- Task instructions:
Go through the data and tally the lines that hold the string "Show". Reply with the total alone.

- Exercise inputs:
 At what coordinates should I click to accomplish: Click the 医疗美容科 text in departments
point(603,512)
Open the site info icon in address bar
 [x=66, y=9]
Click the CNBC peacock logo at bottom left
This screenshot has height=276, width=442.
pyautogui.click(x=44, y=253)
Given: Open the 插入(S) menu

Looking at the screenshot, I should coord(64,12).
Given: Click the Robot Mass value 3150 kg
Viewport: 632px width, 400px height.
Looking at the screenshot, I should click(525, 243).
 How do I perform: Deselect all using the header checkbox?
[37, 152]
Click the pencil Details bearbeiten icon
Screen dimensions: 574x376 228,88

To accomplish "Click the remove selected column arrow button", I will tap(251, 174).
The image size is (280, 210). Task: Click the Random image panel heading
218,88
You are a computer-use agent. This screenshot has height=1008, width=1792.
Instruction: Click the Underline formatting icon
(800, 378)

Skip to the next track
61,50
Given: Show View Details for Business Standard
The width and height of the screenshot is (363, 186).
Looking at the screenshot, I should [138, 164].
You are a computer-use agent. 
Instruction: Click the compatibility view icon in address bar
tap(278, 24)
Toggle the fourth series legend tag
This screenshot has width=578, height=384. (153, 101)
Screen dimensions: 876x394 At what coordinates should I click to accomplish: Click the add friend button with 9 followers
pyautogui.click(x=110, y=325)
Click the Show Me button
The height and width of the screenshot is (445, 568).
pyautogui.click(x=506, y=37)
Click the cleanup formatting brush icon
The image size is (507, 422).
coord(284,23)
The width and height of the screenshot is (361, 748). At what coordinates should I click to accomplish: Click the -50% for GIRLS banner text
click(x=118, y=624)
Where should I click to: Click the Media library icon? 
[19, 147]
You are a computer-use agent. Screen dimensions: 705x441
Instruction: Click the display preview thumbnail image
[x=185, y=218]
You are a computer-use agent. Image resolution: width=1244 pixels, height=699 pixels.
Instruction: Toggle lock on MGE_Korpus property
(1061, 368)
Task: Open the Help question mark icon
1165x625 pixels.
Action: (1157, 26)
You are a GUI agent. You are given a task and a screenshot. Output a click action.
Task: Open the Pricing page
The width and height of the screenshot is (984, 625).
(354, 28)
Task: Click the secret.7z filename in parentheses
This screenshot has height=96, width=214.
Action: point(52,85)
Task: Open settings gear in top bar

- Result:
2